Economic sentiment improves in December on brisk holiday sales


Business confidence among people with jobs sensitive to economic conditions improved in December, the government said Tuesday.

Confidence fell in November but a year-end uptick took place amid brisk sales at Christmas and New Year’s.

The diffusion index of sentiment on the country’s current economic situation among so-called “economy watchers,” such as shop clerks, taxi drivers and restaurant employees, rose 2.6 points from a month earlier to 48.7, the Cabinet Office said.

The government kept its assessment of the economy unchanged, saying it is “recovering moderately.”

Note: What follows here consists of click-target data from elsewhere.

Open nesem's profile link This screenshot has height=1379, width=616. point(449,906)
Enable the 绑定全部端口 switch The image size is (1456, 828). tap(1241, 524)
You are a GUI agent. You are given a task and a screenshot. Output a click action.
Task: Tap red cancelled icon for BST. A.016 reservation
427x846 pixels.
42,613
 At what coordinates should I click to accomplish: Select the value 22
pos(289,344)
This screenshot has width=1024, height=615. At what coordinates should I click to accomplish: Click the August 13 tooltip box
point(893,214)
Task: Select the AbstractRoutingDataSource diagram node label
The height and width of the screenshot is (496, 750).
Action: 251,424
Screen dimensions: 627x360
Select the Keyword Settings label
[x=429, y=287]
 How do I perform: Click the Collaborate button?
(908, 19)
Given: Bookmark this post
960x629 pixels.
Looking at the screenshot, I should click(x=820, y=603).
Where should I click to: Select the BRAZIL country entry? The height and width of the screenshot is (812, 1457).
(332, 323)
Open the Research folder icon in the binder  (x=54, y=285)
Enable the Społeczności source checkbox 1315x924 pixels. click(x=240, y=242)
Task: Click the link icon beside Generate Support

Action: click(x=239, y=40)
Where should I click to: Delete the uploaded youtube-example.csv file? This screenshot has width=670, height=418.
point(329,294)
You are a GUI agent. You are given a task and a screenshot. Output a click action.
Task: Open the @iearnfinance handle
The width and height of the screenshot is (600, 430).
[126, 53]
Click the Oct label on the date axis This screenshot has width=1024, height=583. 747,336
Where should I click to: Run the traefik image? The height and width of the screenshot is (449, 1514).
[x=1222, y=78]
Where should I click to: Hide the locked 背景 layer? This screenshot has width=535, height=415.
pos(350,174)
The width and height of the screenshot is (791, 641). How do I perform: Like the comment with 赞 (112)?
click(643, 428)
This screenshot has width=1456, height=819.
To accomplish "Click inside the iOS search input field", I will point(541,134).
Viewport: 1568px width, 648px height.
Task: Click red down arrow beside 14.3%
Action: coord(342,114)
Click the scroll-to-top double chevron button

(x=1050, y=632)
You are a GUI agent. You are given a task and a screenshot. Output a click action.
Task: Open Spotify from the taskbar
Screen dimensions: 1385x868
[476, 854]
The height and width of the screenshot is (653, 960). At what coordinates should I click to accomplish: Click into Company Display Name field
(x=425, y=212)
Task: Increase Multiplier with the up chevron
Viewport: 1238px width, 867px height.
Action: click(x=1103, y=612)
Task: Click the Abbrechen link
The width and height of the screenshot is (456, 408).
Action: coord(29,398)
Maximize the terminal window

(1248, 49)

The diffusion index is based on whether respondents believe economic conditions have improved or worsened over the past three months. A reading of 50 indicates that those polled generally believe economic conditions are flat.

A Cabinet Office official said the negative impact of relatively warm weather on sales of winter items seen in November waned in the reporting month as temperatures dropped to the seasonal average in the latter half of the month.

Despite the solid readings, “many watchers took a cautious stance over the outlook as it is uncertain whether such an upbeat trend will continue,” said the official.

The index for the direction of economic conditions in the coming few months was unchanged at 48.2 in December.

The Cabinet Office surveyed 2,050 workers nationwide from Dec. 25 to 31, of whom 1,819, or 88.7 percent, responded.

Another survey, also released by the office Tuesday, showed Japan’s consumer confidence improved in December for the third consecutive month.

The seasonally adjusted index of sentiment among households of two or more people increased 0.1 point to 42.7, it said.

The government left its basic assessment of the index unchanged, saying consumer confidence “shows signs of picking up.”

The survey polls consumers on the economic outlook for the upcoming six months.

Among all four components of the sentiment index in December, consumers’ view of their livelihoods rose 0.2 point to 41.1 and their assessment of income growth climbed 0.7 point to 41.8.

In contrast, their view on employment conditions fell 0.4 point to 46.3, while that on their readiness to buy new durable goods was flat at 41.6.

In the reporting month, 81.1 percent of households said they expect consumer prices to rise in the year ahead, down 1 point from the previous month, apparently reflecting continued lower oil prices, the survey showed.

The Cabinet Office survey, conducted around Dec. 15, covered 8,400 households, with valid responses received from 5,493, or 65.4 percent.